Tra le note si legge che “L’Italia è l’unica nazione europea il cui ministero deputato alle attività culturali ha di recente ridimensionato la propria presenza nel campo della produzione artistica contemporanea. (…) Si allungano gli acronimi, si accorciano le linee di finanziamento.” Si sono, cioè, accorpati i compiti come recentemente successo con le Provincie. Ma alcuni dati sembrano contraddire il diffusissimo lamento circa lo scarso interesse dedicato in Italia alla contemporaneità.
Sono diminuite le mostre dedicate all’arte antica (e Moderna) “penalizzate dai sempre più elevati costi di realizzazione rispetto all’arte Contemporanea. (…) Dove la ‘contemporaneità’ di certe produzioni è certificata solo dalla permanenza in vita dei relativi autori.”
In conclusione “La risposta fornita alla sfida rappresentata dalla crisi delle finanze pubbliche e dalla crescita dei costi è stata la più facile da immaginare: invece di rischiare sul palinsesto editoriale, investendo in produzioni dedicate a nuovi mercati o in nuovi prodotti (vedi hands-on exhibition, mostre itineranti a basso budget, mostre di processo ecc.), la maggior parte degli organizzatori nazionali ha preferito puntare sul sicuro, sul visto e rivisto, sul trito e ritrito, contando semmai sull’arretratezza culturale di taluni bacini di utenza.“
Cari amici grey-panther, sono proprio le indagini a confermare il forte interesse dei senior per manifestazioni di questo tipo.

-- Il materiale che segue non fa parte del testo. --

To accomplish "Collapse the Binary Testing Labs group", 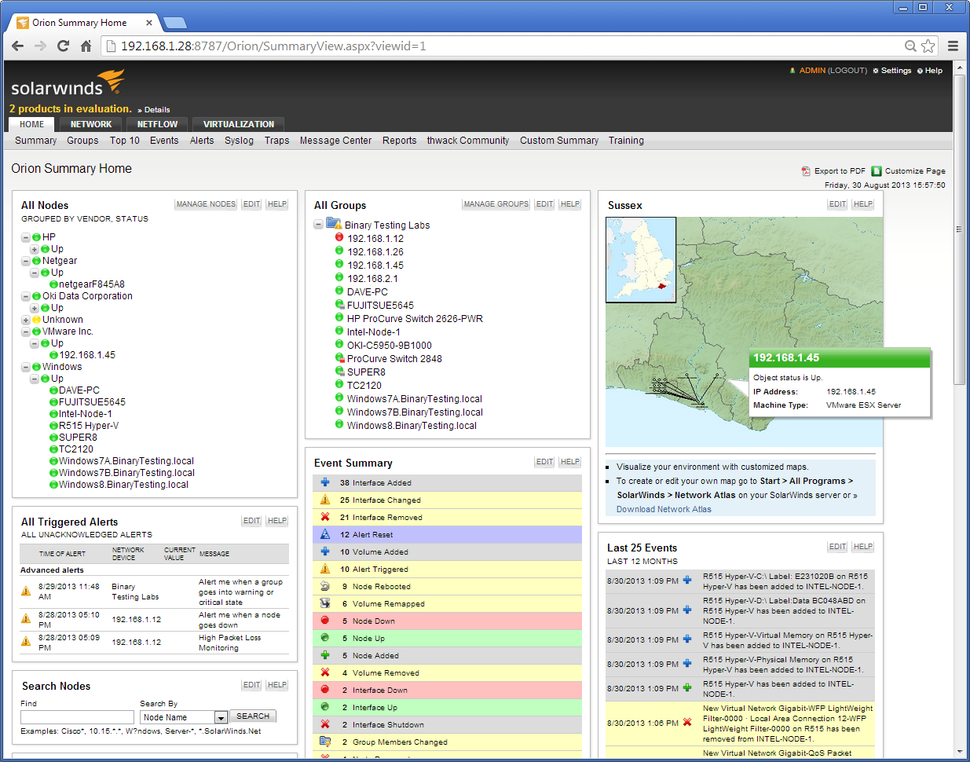I will tap(317, 225).
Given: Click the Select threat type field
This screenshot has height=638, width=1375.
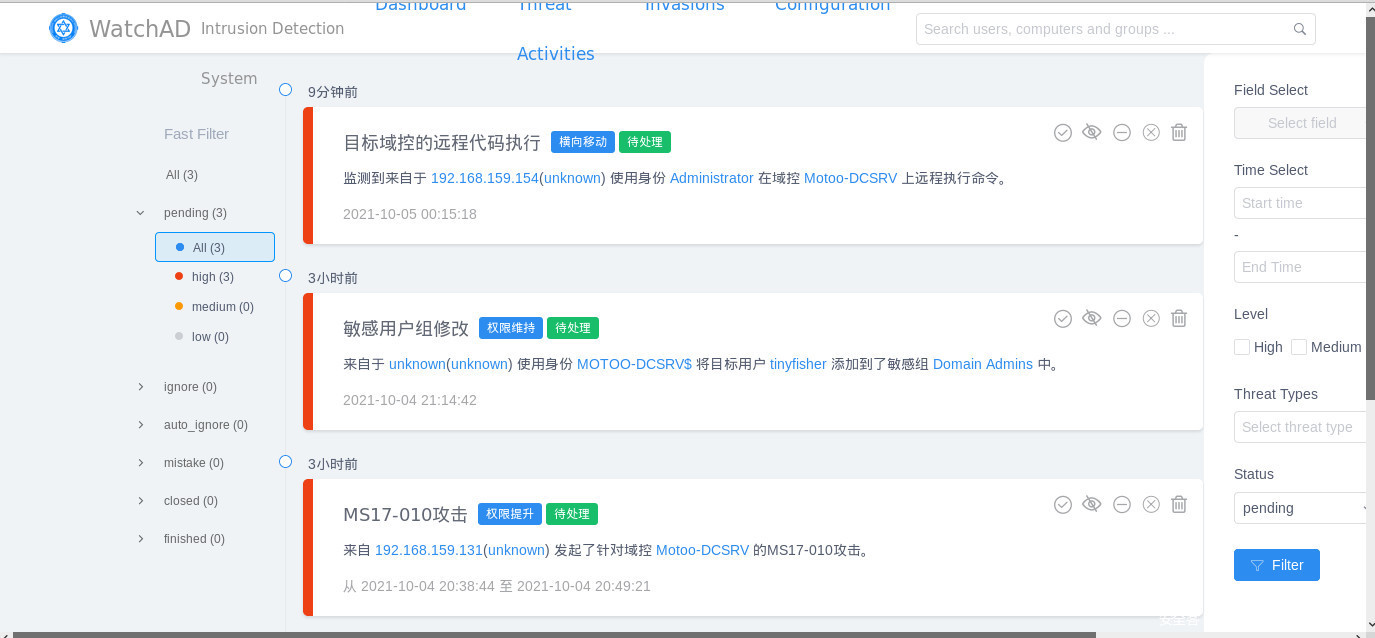Looking at the screenshot, I should pyautogui.click(x=1300, y=427).
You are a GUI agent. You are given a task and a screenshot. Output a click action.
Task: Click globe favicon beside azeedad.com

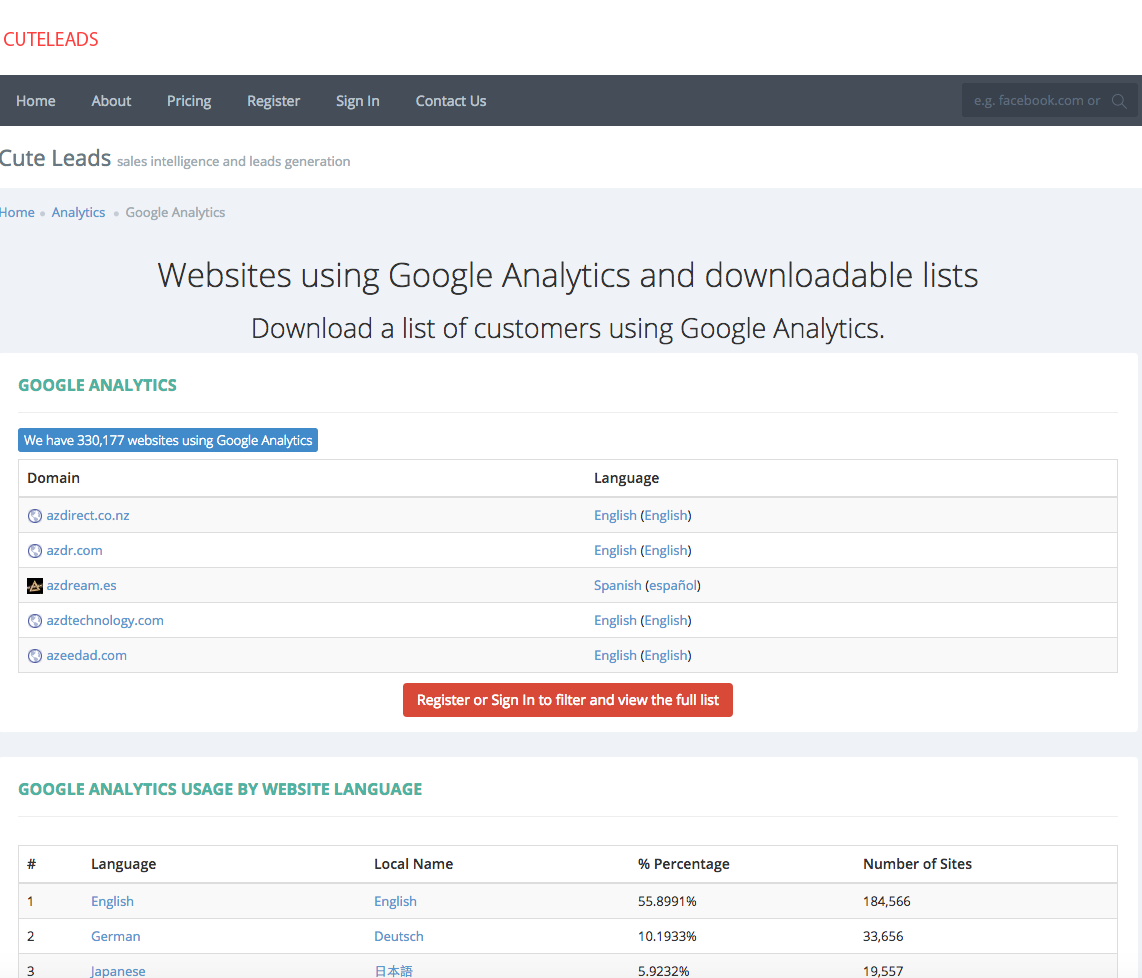tap(35, 656)
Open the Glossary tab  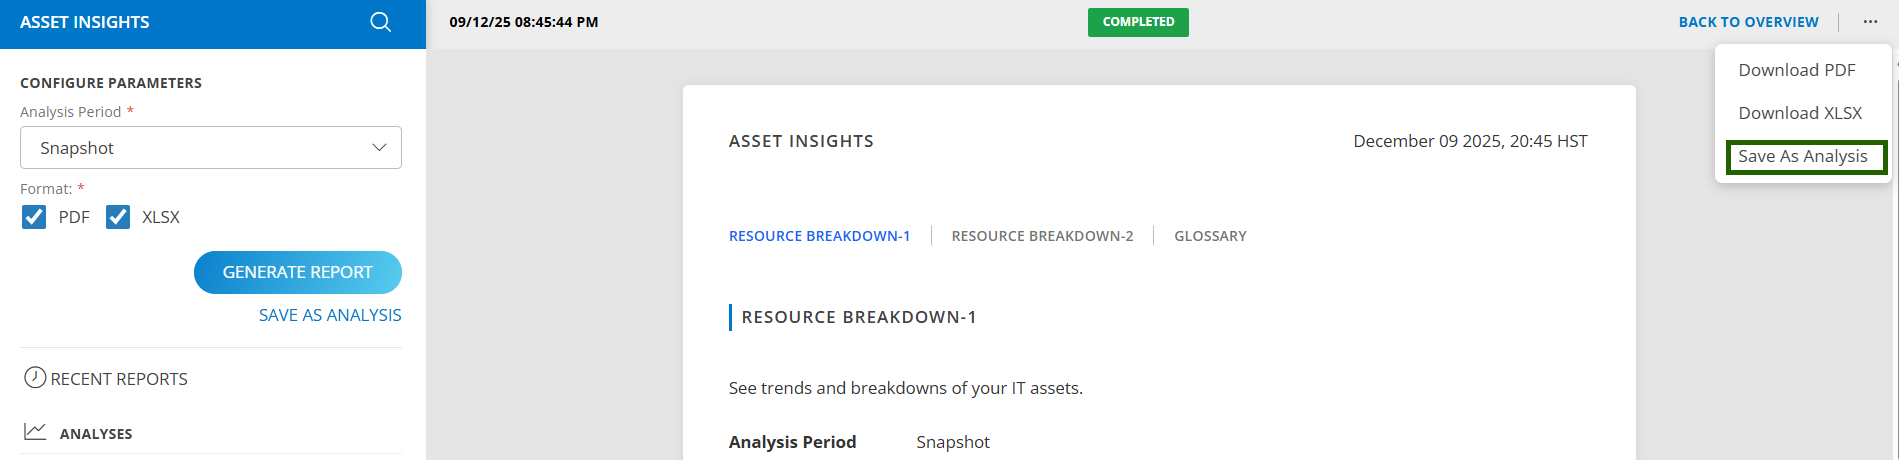(x=1210, y=236)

Vogliamo dunque esprimerci sull’argomento? Che ne dite: troppe? Tutte significative? Potremmo cominciare con il dire che se nelle sale delle mostre venissero allestiti posti a sedere ad altezza umana (giuste cioè per le nostre ginocchia) e più frequenti, riusciremmo a visitare interi palazzi museali o mega esposizioni con maggior agio. E poi …. Volete continuare?